Possible topics to consider
Topics of particular interest include but are not limited to the following:
- Causes of migration and displacement among persons with disabilities in the Global South
- Experiences of persons with disabilities during exodus and post-conflict/humanitarian contexts
- Rights of persons with disabilities during exodus and post-conflict/humanitarian contexts
- Place of civil society and non-governmental organisations in promoting the rights of migrants and IDPs with disabilities
- Place of domestic human rights institutions in promoting the rights of migrants and IDPs with disabilities
- Courts and tribunals and the rights of migrants and IDPs with disabilities
- Intersections of disability, race, culture, poverty, gender and legal status in the migration process
- Intersection of migration, disability and gender non-conformity
- Intersection of migration, disability and sexual minorities
- Intersection of migration, disability and intersex
- Asylum, disabled bodies, and (re)construction of disabled lives across borders
- Globalisation, neoliberalism and the role of migrant and IDPs with disabilities in contemporary imperialism
- Racism, xenophobia and the position of migrants or IDPs with disabilities
- Medicalisation and treatment of migrants and IDPs with disabilities in Africa
- Migrants and IDPs with disabilities in policy and practice: critical analyses
- Migrants and IDPs with disabilities in resettlement
- Migrants and IDPs with disabilities, voice, and claims for social justice
As part of underscoring the importance of multi-sectoral responses and partnerships in the production of knowledge, we particularly encourage joint abstracts between scholars, policymakers and persons with disabilities together with their representative organisations.
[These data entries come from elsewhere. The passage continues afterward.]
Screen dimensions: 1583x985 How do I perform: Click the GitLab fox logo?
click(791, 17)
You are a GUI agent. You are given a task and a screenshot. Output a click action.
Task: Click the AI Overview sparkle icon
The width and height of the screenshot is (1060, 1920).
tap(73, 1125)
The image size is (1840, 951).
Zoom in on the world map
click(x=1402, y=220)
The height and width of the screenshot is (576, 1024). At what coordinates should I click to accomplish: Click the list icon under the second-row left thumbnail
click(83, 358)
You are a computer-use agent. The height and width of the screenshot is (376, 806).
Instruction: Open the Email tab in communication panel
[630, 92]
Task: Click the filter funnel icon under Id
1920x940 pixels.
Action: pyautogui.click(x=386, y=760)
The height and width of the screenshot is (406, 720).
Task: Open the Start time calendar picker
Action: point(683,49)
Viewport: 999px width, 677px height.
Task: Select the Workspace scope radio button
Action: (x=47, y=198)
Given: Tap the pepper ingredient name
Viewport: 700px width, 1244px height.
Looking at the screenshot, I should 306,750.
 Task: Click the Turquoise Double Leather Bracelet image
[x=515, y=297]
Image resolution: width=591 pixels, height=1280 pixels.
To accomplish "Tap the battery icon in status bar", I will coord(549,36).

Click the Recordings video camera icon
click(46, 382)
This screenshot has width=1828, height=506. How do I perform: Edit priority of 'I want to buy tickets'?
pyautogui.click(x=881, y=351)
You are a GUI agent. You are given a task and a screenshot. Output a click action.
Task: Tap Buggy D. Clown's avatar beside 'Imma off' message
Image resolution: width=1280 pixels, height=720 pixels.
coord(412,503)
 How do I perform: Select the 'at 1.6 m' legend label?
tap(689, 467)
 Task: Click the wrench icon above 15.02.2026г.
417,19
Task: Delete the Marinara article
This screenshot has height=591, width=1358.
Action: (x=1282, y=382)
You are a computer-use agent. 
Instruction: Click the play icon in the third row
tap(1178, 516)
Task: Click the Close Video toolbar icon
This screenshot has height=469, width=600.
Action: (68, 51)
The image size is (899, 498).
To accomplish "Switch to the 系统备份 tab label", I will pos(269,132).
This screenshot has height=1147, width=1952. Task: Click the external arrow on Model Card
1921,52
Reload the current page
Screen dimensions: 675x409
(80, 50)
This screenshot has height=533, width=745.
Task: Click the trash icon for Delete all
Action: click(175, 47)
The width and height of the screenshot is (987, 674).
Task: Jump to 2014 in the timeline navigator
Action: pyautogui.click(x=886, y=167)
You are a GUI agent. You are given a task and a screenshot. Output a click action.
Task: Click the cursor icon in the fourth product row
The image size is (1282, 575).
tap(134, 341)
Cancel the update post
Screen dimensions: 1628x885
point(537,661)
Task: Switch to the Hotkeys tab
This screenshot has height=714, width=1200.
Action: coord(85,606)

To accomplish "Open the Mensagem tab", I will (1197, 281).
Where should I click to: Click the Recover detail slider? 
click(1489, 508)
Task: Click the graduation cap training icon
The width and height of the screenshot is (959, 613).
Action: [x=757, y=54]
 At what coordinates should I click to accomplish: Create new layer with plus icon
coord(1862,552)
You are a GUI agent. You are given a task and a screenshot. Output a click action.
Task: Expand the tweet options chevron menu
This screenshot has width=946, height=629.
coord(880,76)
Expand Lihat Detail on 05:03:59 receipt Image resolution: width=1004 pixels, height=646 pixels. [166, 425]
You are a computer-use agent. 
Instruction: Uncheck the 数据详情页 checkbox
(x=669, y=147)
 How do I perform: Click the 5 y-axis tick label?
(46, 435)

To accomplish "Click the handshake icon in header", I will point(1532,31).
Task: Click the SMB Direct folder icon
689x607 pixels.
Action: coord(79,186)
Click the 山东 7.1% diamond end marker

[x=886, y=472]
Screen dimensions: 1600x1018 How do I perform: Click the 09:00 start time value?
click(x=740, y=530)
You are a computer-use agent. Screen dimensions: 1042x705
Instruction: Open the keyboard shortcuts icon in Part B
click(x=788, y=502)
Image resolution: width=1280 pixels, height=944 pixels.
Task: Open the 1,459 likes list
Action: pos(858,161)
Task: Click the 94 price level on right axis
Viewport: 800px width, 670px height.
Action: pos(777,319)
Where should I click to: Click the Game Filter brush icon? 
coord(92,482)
A committee will review abstracts that are written in English, are 300-350 words in length and in MS Word format (not PDF).
Abstracts must include in a single document:
- Title of abstract
- Author’s name
- E-mail address
Submission deadline for Abstracts:
30 June 2022
Authors will be notified by 15 July 2022 whether their abstract has been accepted.
Submission deadline for Papers:
28 October 2022 Authors whose abstracts are accepted will be required to submit their full papers by 28 October 2022.